Equipes de engenharia passaram o fim de semana trabalhando febrilmente para
remover os destroços, pois teme-se uma inundação com a cheia do rio, graças a
intensas chuvas e neve precoce em sua cabeceira e sobre alguns de seus
afluentes.
Ouvi
no rádio o comentário de um economista dizendo que esta era uma metáfora
perfeita para a economia alemã. Esta vem desabando e a queda vem provocando um
efeito cascata no continente, devido ao fato de que muitos outros países
dependem das importações da e exportações para a Alemanha, cuja economia ainda
é a mais forte da Europa.
Depois
de um longo período de prosperidade no começo do século XXI, os problemas da economia alemã começaram com a pandemia da
COVID-19, que afetou seriamente o comércio, os serviços e os
transportes. De início pequenos e médios estabelecimentos fecharam suas portas
e, em seguida, a crise chegou às grandes lojas de departamentos. Para complicar
mais a situação, uma parte dos consumidores acostumou-se a fazer compras pela
internet. Os efeitos mais dramáticos da pandemia passaram, mas o hábito de
comprar à distância não.
Guerra
na Ucrânia agravou a situação
Até
hoje grandes lojas estão fechando filiais pelo país afora. A situação se
agravou com a guerra entre a Rússia e a Ucrânia. A Alemanha aderiu ao
fornecimento de armas, ao apoio financeiro ao governo de Kiev e às sanções
econômicas contra a Rússia. Os gasodutos Nord Stream 1 e 2, este último em
construção, que traziam o gás russo para a Alemanha foram sabotados em setembro
de 2022, num episódio até hoje não esclarecido. Em consequência de todo este
processo, o fornecimento do gás russo foi interrompido bruscamente, atingindo
seriamente a indústria alemã, que começou a encolher.
Insumos
agrícolas que vinham da Ucrânia também foram prejudicados pela guerra. O custo da energia subiu vertiginosamente, o dos
alimentos também. A economia alemã se retraiu e o país se encontra agora à
beira do abismo de uma recessão prolongada.
Segundo
Franciska Palma, analista da londrina Capital Economics, a queda na economia
alemã começou em 2018 e se agravou a partir de 2020 e depois de 2022, e não há
sinais de pronta recuperação. Em 2023, a economia do país caiu em 0,3%. A previsão para 2024 é de crescimento zero. Apesar
dos esforços do governo, a situação não deve melhorar em 2025.
Para
responder à crise, Berlim deseja promover a biotecnologia, as tecnologias
verdes, a Inteligência Artificial e as indústrias da defesa, isto é, militares.

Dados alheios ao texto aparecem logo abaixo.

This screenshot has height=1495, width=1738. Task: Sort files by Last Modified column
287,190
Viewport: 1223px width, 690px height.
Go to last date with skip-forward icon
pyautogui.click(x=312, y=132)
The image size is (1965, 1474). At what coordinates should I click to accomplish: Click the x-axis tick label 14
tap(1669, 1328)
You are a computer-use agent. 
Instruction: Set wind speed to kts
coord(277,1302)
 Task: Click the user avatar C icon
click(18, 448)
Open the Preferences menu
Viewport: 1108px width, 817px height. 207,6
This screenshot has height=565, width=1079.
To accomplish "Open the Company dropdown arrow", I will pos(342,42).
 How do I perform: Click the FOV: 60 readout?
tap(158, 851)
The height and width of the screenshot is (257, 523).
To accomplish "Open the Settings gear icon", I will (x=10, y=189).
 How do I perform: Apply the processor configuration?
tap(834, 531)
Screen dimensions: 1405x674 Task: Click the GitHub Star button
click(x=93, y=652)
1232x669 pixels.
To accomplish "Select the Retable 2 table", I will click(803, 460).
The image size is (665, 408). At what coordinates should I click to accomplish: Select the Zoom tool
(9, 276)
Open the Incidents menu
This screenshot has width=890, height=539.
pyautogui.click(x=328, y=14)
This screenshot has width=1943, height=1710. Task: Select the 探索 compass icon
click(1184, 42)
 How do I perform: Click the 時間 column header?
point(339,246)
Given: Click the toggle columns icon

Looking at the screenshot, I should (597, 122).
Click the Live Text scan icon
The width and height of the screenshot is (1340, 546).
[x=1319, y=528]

Mas está amarrado pelo princípio de que a dívida pública, ou déficit
orçamentário, não pode ultrapassar os 0,35% do Produto Interno Bruto (PIB).
Houve
uma queda de braço interna à coalizão do governo, formada pelo SPD
socialdemocrata, os Verdes e o liberal FDP (de Freie Demokratische Partei). Os
Verdes e o SPD queriam aumentar o percentual da dívida pública em relação ao
PIB, mas o FDP fechou questão e ganhou a parada: só permaneceria no governo se
os 0,35% fossem mantidos.
Desindustrialização
O
resultado de tudo é que a Alemanha entrou num processo acelerado de
desindustrialização, arrastando consigo o continente todo. De julho de 2023 a
julho de 2024 a produção industrial alemã caiu em 5,45%, índice superado apenas
pela queda do setor na Hungria ( -6,4%) e na Estônia ( -5,8%). O recuo global
foi de 2,2% na Zona do Euro e de 1,7% na União Europeia.
Um
sinal agudo da crise apareceu na Volkswagen, empresa culturalmente ligada à
identidade alemã. Acossada também pela queda nas importações chinesas e pela
concorrência deste país dentro da Europa, pela primeira vez em seus quase 90
anos de existência a empresa anunciou a disposição de fechar unidades de
produção para equilibrar as contas. A montadora também anunciou a decisão de
romper um acordo trabalhista de 30 anos com o sindicato dos trabalhadores, que
protege salários e empregos. Como o sindicato tem uma forte representação no
Conselho Diretor da empresa, a batalha promete ser dura. Como também a luta
pela recuperação e pelo equilíbrio na economia alemã e europeia promete ser
tenaz e longa.
*Flávio Aguiar,
jornalista e escritor, é professor aposentado de literatura brasileira na USP.